For this exercise, please return exactly the line containing "This screenshot has width=1389, height=614." and each line after it through the end of the records, with no pictures included.

(INPUT RECORDS)

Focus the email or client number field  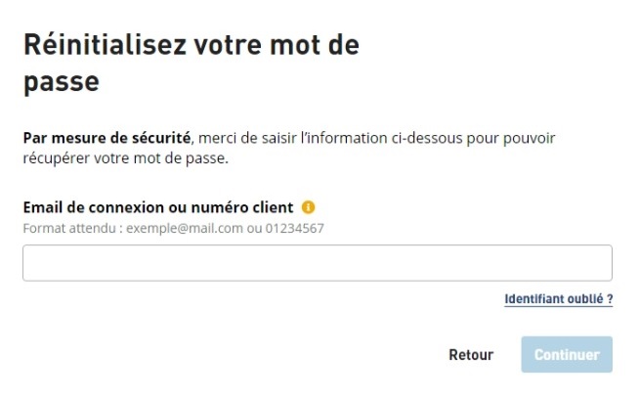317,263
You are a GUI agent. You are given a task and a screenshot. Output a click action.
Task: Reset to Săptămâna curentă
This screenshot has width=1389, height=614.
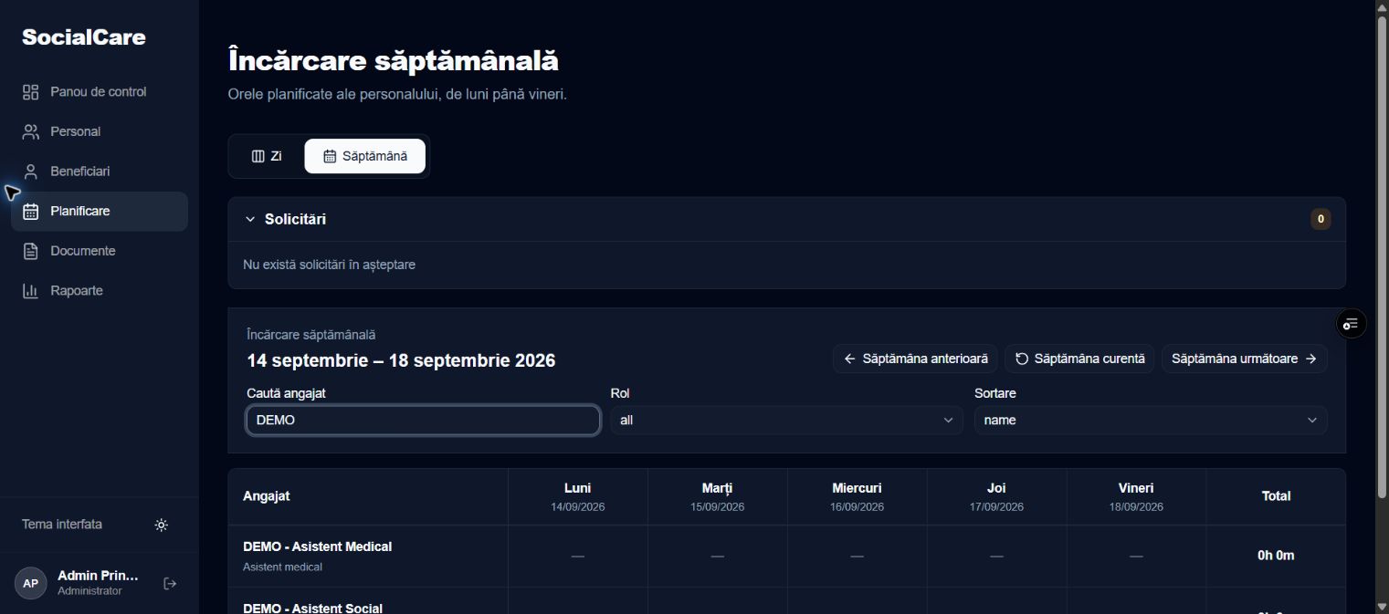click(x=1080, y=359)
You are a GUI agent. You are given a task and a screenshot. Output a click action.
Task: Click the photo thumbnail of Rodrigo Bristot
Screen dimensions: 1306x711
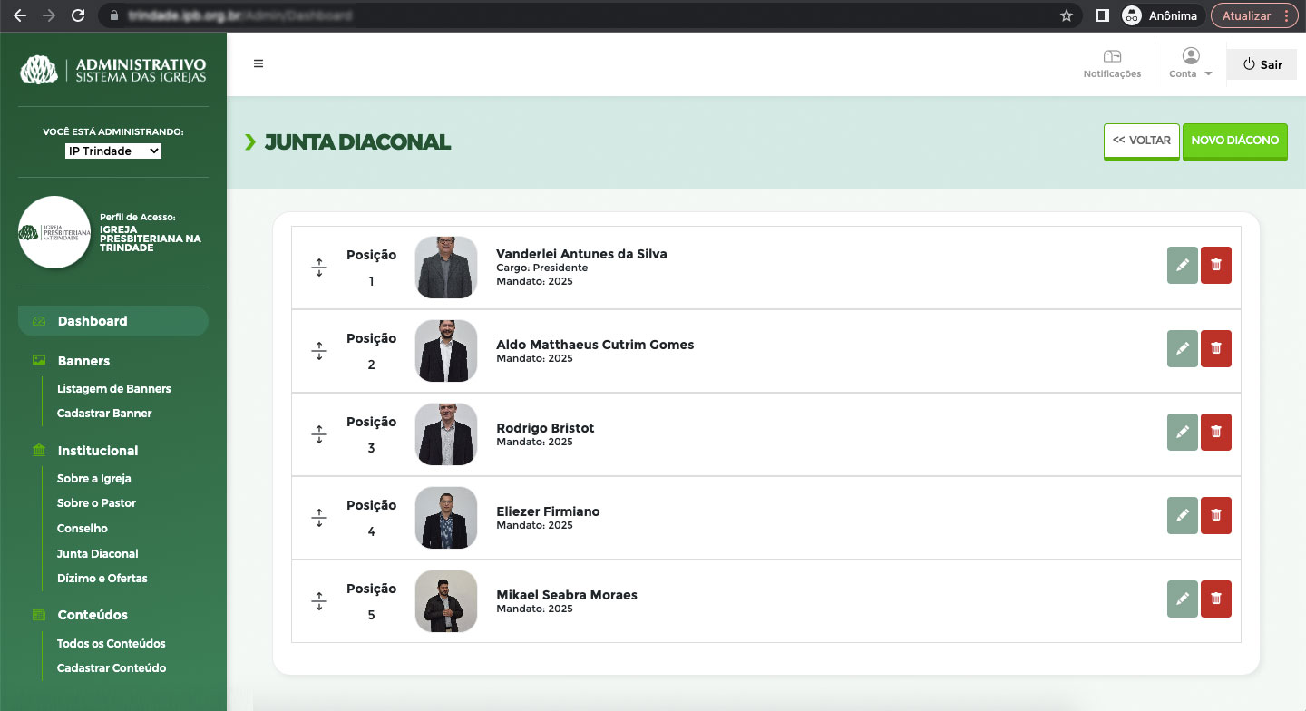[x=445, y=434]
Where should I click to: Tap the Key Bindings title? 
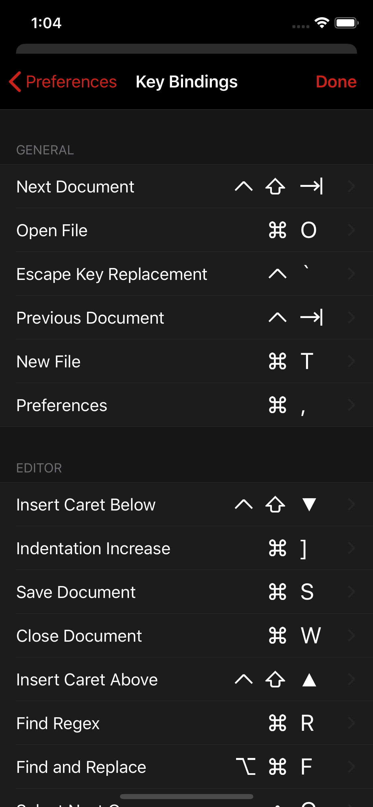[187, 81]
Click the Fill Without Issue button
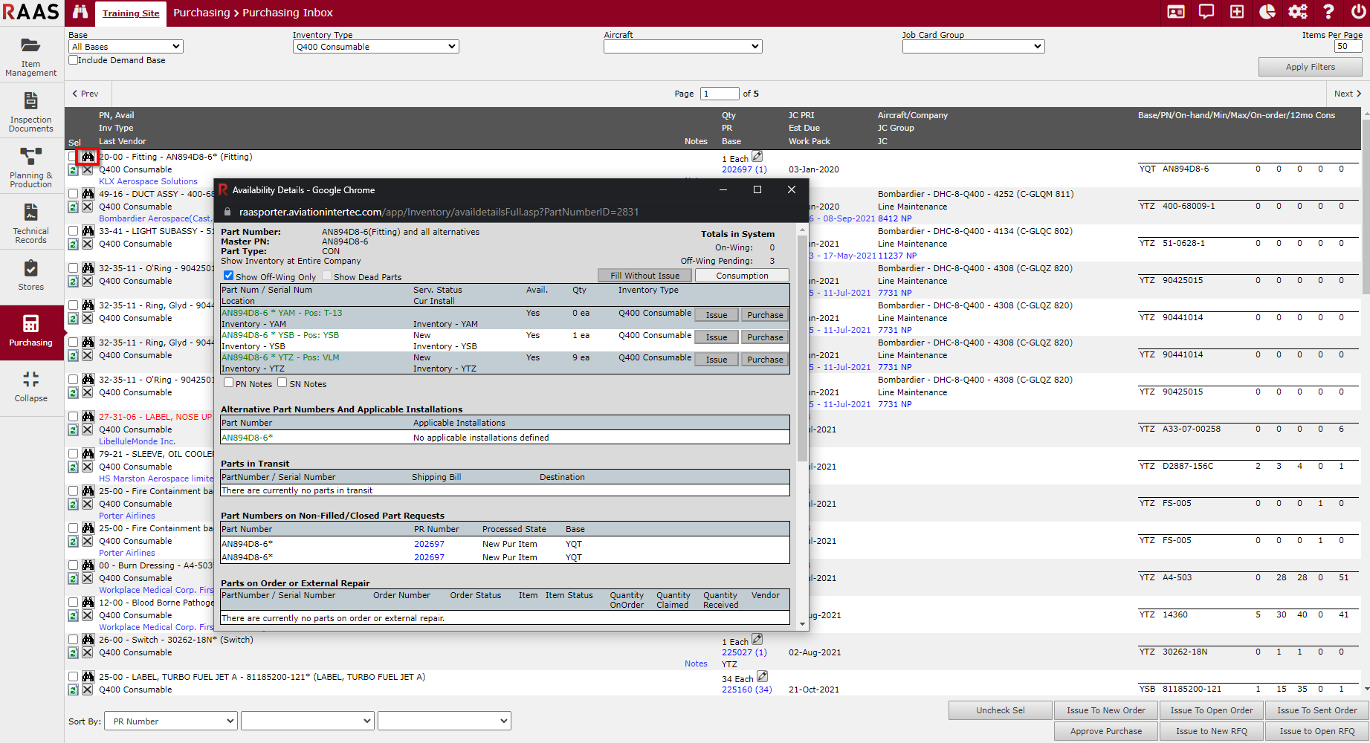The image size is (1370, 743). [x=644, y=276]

(End INPUT RECORDS)

SOLUTION TO THE EXERCISE —
This screenshot has width=1389, height=614.
click(x=1080, y=359)
You are a GUI agent. You are given a task and a screenshot. Output a click action.
Task: Click the photo thumbnail of Rodrigo Bristot
Screen dimensions: 1306x711
[x=445, y=434]
Where should I click to: Tap the Key Bindings title? 
[187, 81]
Click the Fill Without Issue button
The image size is (1370, 743). [x=644, y=276]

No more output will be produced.